In the borough of Brooklyn, nestled between a Jewish day school and a kosher restaurant, is a parcel of land measuring seventy-one feet long and six inches wide. The lot was purchased in a municipal auction by a real estate developer in 1954. Not much has happened since. The only development has been the placement of a wooden plank in the ground, creating a fence that is as narrow as the property and as overweening as the reach of property rights in New York City.
The fence was recently removed by the artist Niloufar Emamifar, opening the parcel to rodents and other small animals. This modest act of resistance, which is commemorated by the display of the plank at MoMA PS1, is a fitting point of entry into a stimulating new group exhibition called Life Between Buildings.
Artists have recognized the vitality of interstitial spaces in New York City for at least half a century. One of the first to explore this realm in conceptual terms, Gordon Matta-Clark began designing “hit-and-run gardens” in 1971. The idea was as simple as the scheme was elaborate: Using his training in architecture, Matta-Clark made drawings for fancy topiary frames that could be installed in vacant lots in the middle of the night, illicitly beautifying neglected private property for public enjoyment.

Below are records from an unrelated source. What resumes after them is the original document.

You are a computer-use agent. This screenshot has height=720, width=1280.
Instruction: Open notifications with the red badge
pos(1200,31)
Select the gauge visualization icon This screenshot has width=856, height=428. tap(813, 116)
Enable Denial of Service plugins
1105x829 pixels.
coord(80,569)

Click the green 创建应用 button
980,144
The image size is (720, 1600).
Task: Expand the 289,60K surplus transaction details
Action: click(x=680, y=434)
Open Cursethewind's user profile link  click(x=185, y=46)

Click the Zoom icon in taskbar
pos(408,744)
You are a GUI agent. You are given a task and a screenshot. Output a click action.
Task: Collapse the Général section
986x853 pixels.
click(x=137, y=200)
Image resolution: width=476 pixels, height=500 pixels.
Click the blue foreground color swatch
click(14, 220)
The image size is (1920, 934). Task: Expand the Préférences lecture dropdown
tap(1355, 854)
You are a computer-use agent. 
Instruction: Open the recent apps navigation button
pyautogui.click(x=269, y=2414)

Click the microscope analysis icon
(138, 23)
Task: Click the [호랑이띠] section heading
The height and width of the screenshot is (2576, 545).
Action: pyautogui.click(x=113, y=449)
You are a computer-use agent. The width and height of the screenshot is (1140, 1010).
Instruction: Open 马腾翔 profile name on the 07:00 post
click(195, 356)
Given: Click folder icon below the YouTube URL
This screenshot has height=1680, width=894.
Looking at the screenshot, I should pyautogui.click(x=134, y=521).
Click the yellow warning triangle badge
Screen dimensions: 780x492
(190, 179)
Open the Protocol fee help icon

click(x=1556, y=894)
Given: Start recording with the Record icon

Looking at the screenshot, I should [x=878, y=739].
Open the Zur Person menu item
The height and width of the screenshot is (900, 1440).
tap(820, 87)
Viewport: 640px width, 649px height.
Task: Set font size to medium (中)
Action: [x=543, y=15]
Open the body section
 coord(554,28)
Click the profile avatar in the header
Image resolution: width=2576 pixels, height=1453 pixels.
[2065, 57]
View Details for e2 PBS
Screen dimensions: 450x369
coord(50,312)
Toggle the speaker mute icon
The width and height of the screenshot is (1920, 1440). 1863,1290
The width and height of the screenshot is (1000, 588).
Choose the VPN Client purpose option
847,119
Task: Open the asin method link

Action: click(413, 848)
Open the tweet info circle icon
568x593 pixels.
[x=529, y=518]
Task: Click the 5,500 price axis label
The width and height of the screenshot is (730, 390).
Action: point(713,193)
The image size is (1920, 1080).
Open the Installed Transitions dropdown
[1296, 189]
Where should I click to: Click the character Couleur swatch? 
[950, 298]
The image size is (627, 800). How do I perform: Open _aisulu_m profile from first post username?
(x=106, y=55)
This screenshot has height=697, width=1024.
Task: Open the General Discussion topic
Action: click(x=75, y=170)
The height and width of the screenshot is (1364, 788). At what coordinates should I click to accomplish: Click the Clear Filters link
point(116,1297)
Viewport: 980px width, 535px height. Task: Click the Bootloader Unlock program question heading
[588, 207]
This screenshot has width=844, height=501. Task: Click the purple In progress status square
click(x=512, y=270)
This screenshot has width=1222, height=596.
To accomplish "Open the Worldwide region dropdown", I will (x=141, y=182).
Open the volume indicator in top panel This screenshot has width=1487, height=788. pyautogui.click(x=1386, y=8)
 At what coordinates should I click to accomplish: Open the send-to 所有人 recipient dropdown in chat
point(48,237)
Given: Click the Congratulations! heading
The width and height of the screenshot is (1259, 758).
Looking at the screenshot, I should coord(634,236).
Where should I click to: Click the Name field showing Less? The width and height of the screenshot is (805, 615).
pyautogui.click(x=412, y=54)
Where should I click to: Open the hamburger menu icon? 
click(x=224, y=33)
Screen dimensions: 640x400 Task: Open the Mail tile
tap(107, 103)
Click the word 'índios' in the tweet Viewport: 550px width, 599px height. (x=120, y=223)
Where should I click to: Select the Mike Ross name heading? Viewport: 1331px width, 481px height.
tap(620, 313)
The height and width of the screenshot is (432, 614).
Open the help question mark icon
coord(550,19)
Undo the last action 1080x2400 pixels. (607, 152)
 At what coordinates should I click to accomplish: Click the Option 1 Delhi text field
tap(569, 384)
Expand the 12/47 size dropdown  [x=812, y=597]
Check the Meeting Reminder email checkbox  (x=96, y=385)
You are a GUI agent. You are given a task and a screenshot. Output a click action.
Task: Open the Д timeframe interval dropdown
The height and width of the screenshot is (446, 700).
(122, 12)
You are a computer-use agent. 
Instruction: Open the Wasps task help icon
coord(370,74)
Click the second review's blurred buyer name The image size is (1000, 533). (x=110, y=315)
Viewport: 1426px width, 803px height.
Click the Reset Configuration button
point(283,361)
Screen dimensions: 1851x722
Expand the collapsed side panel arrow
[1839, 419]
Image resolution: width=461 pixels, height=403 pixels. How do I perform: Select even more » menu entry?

Matta-Clark also participated in municipal auctions akin to the sale in Brooklyn, purchasing more than a dozen odd lots in the early 1970s, all of them left over from imperfect property subdivisions and surveying errors. He called them Fake Estates, and presented them as a conceptual counterpoint to the grandiose land art of the ‘60s. “Buying them was my own take on the strangeness of existing property demarcation lines,” he told an interviewer in Avalanche Magazine in 1974. “Property is so all-pervasive. Everyone’s notion of ownership is determined by the use factor.”
As radical as Matta-Clark was in his time, revealing how the urban landscape was blighted by property laws and the profit motive of real estate, his perspective was manifestly anthropocentric. Other artists exhibited in Life Between Buildings reveal that the blight that he disparaged has integrity in its own right.
One of the first to question prevailing views was Becky Howland, who moved her studio to Tribeca in 1977. By most accounts, the neighborhood was a wasteland. Buildings were unoccupied. Vegetation grew on traffic islands. One day Howland tied up a patch of wild grass, creating a makeshift topiary. With this act of improvised gardening – only subsequently associated with Matta-Clark’s hit-and-run landscaping – the grass was awkwardly made to conform to human standards of beauty, playfully suggesting that even weeds are worthy of admiration.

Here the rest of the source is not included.